## Problem:
Start to finish, print the data below exactly, without the images.
Start of Dataset
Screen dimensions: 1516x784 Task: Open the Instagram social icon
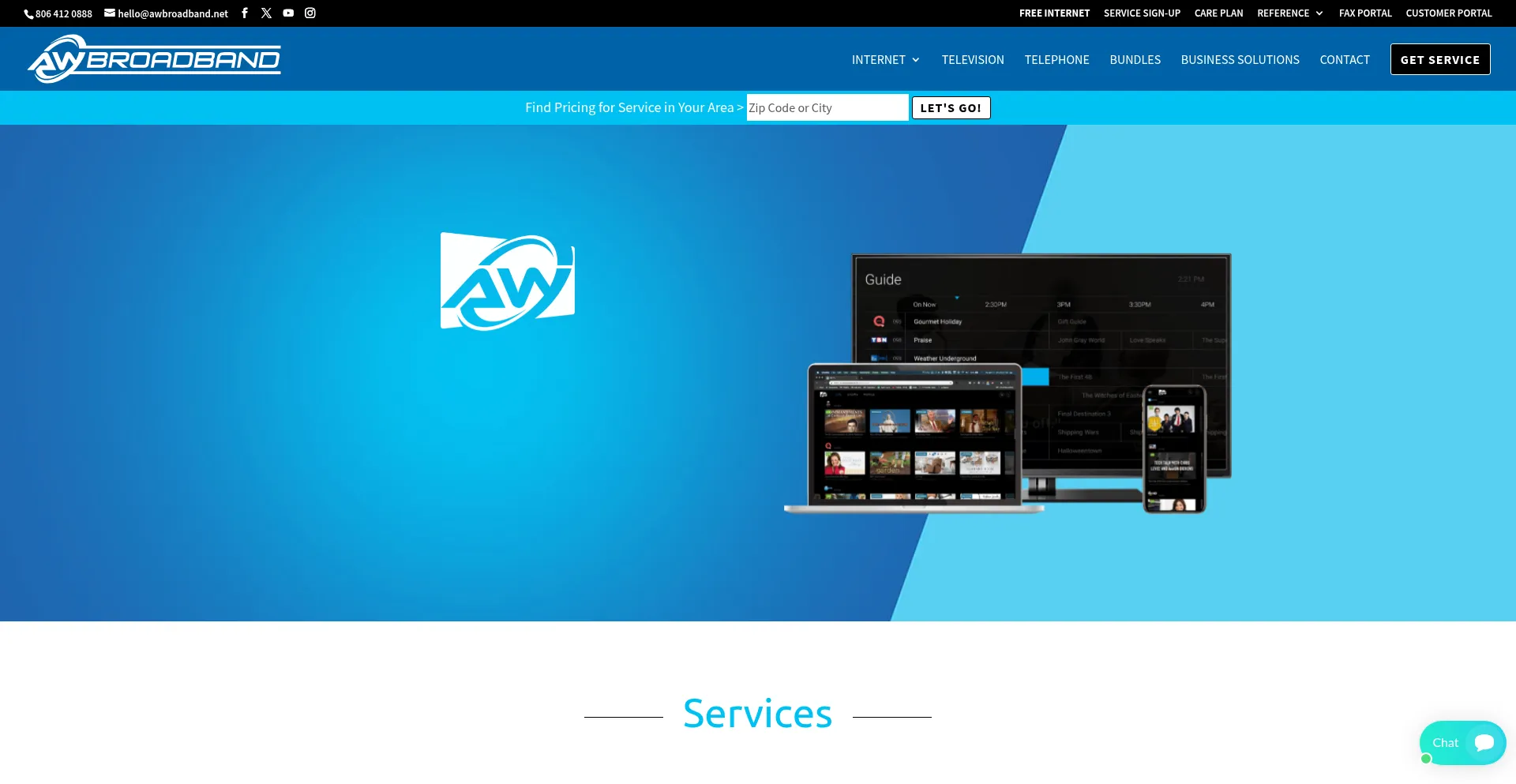pyautogui.click(x=310, y=13)
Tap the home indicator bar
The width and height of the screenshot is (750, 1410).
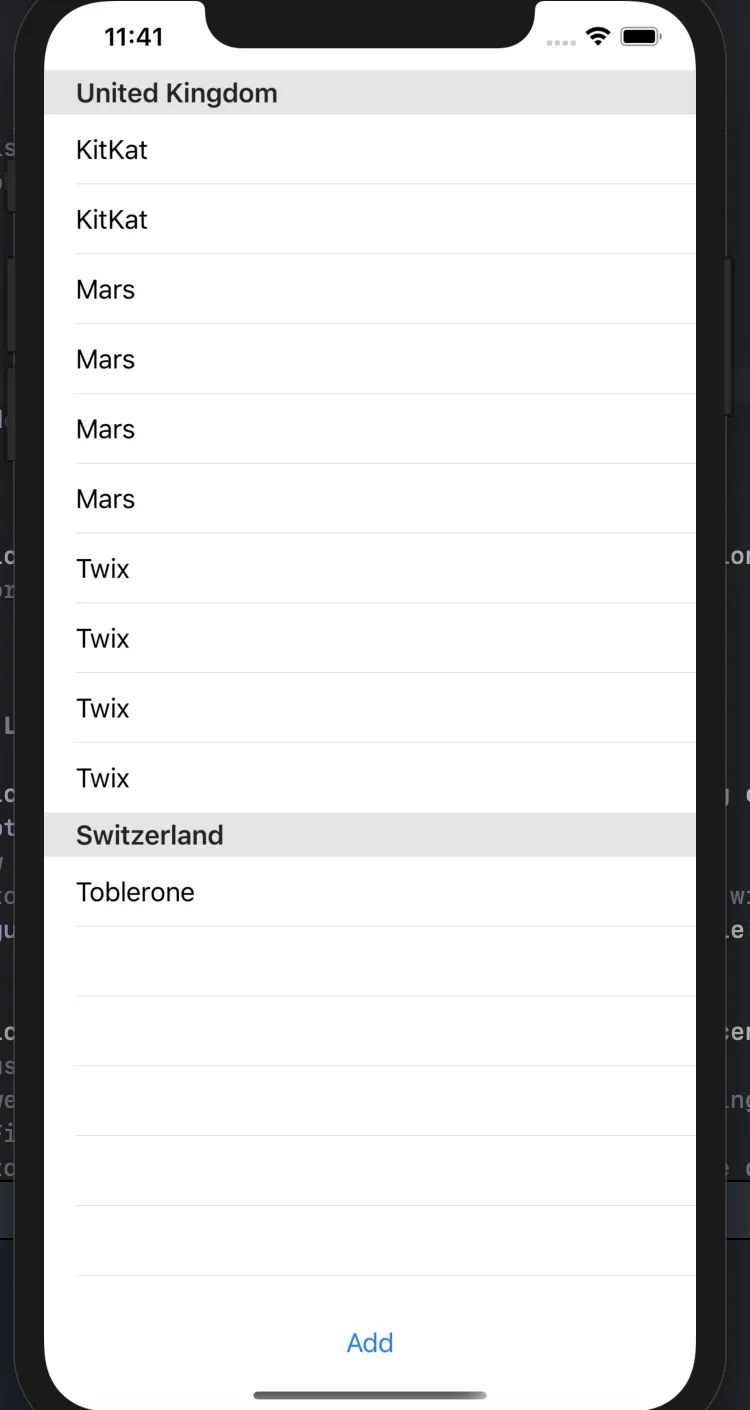pyautogui.click(x=370, y=1395)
End of Dataset
## Answer to this problem:
Screen dimensions: 1516x784 Task: Open the Instagram social icon
pyautogui.click(x=310, y=13)
Tap the home indicator bar
The width and height of the screenshot is (750, 1410).
pyautogui.click(x=370, y=1395)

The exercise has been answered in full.